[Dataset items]
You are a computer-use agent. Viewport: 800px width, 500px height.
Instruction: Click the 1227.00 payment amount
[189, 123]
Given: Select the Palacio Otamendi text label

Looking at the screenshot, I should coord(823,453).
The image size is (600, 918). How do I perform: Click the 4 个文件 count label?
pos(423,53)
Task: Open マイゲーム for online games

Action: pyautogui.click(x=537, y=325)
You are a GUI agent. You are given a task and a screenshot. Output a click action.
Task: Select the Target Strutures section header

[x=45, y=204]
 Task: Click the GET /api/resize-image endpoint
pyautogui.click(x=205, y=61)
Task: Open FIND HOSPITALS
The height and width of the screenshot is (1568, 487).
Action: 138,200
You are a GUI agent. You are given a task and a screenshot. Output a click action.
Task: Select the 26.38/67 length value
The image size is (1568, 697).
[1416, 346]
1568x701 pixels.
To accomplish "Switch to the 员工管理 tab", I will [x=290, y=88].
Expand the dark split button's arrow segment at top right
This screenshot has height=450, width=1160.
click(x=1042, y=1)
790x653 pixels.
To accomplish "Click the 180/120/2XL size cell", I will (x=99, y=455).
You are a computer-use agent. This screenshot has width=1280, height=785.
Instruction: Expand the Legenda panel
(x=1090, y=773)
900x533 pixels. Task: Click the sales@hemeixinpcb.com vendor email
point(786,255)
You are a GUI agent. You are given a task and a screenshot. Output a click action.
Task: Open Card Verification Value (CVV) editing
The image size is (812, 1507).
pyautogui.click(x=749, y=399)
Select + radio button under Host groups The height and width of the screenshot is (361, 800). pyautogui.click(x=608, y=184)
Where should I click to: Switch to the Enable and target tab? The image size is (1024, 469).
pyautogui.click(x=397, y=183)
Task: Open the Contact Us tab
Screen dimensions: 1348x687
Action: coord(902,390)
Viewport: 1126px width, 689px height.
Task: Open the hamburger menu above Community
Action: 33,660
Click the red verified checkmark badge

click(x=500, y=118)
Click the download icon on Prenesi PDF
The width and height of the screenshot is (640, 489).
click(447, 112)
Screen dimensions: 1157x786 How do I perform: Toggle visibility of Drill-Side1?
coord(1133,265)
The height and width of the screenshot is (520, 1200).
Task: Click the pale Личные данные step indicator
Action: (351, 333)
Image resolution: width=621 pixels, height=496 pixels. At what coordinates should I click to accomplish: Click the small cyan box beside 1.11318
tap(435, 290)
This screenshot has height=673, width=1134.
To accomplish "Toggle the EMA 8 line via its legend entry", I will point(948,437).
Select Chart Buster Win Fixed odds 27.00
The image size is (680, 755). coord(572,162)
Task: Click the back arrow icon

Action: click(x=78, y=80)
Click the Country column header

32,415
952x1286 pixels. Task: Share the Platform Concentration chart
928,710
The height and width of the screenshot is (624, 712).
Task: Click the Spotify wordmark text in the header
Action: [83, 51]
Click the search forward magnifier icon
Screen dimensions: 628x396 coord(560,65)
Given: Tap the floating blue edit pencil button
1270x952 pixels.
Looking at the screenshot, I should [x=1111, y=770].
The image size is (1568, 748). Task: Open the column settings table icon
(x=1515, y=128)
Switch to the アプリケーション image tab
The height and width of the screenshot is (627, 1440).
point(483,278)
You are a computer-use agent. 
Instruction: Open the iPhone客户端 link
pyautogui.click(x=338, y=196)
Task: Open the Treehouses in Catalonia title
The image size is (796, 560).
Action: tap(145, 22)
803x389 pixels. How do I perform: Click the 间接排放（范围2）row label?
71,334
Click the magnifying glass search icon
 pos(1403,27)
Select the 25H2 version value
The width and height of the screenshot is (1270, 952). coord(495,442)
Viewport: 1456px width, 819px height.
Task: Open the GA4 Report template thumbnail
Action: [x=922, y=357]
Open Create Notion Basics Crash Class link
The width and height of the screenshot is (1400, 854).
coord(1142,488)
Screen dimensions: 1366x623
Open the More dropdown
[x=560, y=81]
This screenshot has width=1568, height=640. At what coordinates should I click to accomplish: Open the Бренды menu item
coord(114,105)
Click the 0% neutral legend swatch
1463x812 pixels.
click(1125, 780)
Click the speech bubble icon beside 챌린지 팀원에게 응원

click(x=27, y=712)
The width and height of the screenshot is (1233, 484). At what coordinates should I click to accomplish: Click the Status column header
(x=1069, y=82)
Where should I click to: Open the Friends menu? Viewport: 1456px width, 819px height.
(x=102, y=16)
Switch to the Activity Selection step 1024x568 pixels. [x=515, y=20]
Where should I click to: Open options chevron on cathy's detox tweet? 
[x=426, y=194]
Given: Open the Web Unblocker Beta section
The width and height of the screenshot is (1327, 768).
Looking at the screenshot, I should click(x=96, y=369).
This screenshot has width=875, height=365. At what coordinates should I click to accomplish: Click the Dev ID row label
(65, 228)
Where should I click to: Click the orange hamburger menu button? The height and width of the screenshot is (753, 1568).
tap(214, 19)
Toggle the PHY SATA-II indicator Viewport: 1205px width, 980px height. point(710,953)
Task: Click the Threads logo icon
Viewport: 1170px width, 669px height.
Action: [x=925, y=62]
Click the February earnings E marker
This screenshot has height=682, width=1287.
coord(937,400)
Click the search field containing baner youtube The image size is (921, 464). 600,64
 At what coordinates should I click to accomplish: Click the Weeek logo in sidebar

• [Task brief]:
Could you give the records above again, exactly and in full?

• [Exercise output]:
You are a computer-use agent. Viewport: 800px width, 500px height.
Instruction: Click the 1227.00 payment amount
[189, 123]
Given: Select the Palacio Otamendi text label

Looking at the screenshot, I should coord(823,453).
The image size is (600, 918). How do I perform: Click the 4 个文件 count label?
pos(423,53)
Task: Open マイゲーム for online games

Action: pyautogui.click(x=537, y=325)
You are a GUI agent. You are given a task and a screenshot. Output a click action.
Task: Select the Target Strutures section header

[x=45, y=204]
 Task: Click the GET /api/resize-image endpoint
pyautogui.click(x=205, y=61)
Task: Open FIND HOSPITALS
The height and width of the screenshot is (1568, 487).
Action: 138,200
You are a GUI agent. You are given a task and a screenshot. Output a click action.
Task: Select the 26.38/67 length value
The image size is (1568, 697).
[1416, 346]
1568x701 pixels.
To accomplish "Switch to the 员工管理 tab", I will [x=290, y=88].
Expand the dark split button's arrow segment at top right
This screenshot has height=450, width=1160.
click(x=1042, y=1)
790x653 pixels.
To accomplish "Click the 180/120/2XL size cell", I will (x=99, y=455).
You are a computer-use agent. This screenshot has width=1280, height=785.
Instruction: Expand the Legenda panel
(x=1090, y=773)
900x533 pixels. Task: Click the sales@hemeixinpcb.com vendor email
point(786,255)
You are a GUI agent. You are given a task and a screenshot. Output a click action.
Task: Open Card Verification Value (CVV) editing
The image size is (812, 1507).
pyautogui.click(x=749, y=399)
Select + radio button under Host groups The height and width of the screenshot is (361, 800). pyautogui.click(x=608, y=184)
Where should I click to: Switch to the Enable and target tab? The image size is (1024, 469).
pyautogui.click(x=397, y=183)
Task: Open the Contact Us tab
Screen dimensions: 1348x687
Action: coord(902,390)
Viewport: 1126px width, 689px height.
Task: Open the hamburger menu above Community
Action: 33,660
Click the red verified checkmark badge

click(x=500, y=118)
Click the download icon on Prenesi PDF
The width and height of the screenshot is (640, 489).
click(447, 112)
Screen dimensions: 1157x786 How do I perform: Toggle visibility of Drill-Side1?
coord(1133,265)
The height and width of the screenshot is (520, 1200).
Task: Click the pale Личные данные step indicator
Action: (351, 333)
Image resolution: width=621 pixels, height=496 pixels. At what coordinates should I click to accomplish: Click the small cyan box beside 1.11318
tap(435, 290)
This screenshot has height=673, width=1134.
To accomplish "Toggle the EMA 8 line via its legend entry", I will point(948,437).
Select Chart Buster Win Fixed odds 27.00
The image size is (680, 755). coord(572,162)
Task: Click the back arrow icon

Action: click(x=78, y=80)
Click the Country column header

32,415
952x1286 pixels. Task: Share the Platform Concentration chart
928,710
The height and width of the screenshot is (624, 712).
Task: Click the Spotify wordmark text in the header
Action: [83, 51]
Click the search forward magnifier icon
Screen dimensions: 628x396 coord(560,65)
Given: Tap the floating blue edit pencil button
1270x952 pixels.
Looking at the screenshot, I should [x=1111, y=770].
The image size is (1568, 748). Task: Open the column settings table icon
(x=1515, y=128)
Switch to the アプリケーション image tab
The height and width of the screenshot is (627, 1440).
point(483,278)
You are a computer-use agent. 
Instruction: Open the iPhone客户端 link
pyautogui.click(x=338, y=196)
Task: Open the Treehouses in Catalonia title
The image size is (796, 560).
Action: tap(145, 22)
803x389 pixels. How do I perform: Click the 间接排放（范围2）row label?
71,334
Click the magnifying glass search icon
 pos(1403,27)
Select the 25H2 version value
The width and height of the screenshot is (1270, 952). coord(495,442)
Viewport: 1456px width, 819px height.
Task: Open the GA4 Report template thumbnail
Action: [x=922, y=357]
Open Create Notion Basics Crash Class link
The width and height of the screenshot is (1400, 854).
coord(1142,488)
Screen dimensions: 1366x623
Open the More dropdown
[x=560, y=81]
This screenshot has width=1568, height=640. At what coordinates should I click to accomplish: Open the Бренды menu item
coord(114,105)
Click the 0% neutral legend swatch
1463x812 pixels.
click(1125, 780)
Click the speech bubble icon beside 챌린지 팀원에게 응원

click(x=27, y=712)
The width and height of the screenshot is (1233, 484). At what coordinates should I click to accomplish: Click the Status column header
(x=1069, y=82)
Where should I click to: Open the Friends menu? Viewport: 1456px width, 819px height.
(x=102, y=16)
Switch to the Activity Selection step 1024x568 pixels. [x=515, y=20]
Where should I click to: Open options chevron on cathy's detox tweet? 
[x=426, y=194]
Given: Open the Web Unblocker Beta section
The width and height of the screenshot is (1327, 768).
Looking at the screenshot, I should click(x=96, y=369).
This screenshot has width=875, height=365. At what coordinates should I click to accomplish: Click the Dev ID row label
(65, 228)
Where should I click to: Click the orange hamburger menu button? The height and width of the screenshot is (753, 1568).
tap(214, 19)
Toggle the PHY SATA-II indicator Viewport: 1205px width, 980px height. point(710,953)
Task: Click the Threads logo icon
Viewport: 1170px width, 669px height.
Action: [x=925, y=62]
Click the February earnings E marker
This screenshot has height=682, width=1287.
coord(937,400)
Click the search field containing baner youtube The image size is (921, 464). 600,64
 At what coordinates should I click to accomplish: Click the Weeek logo in sidebar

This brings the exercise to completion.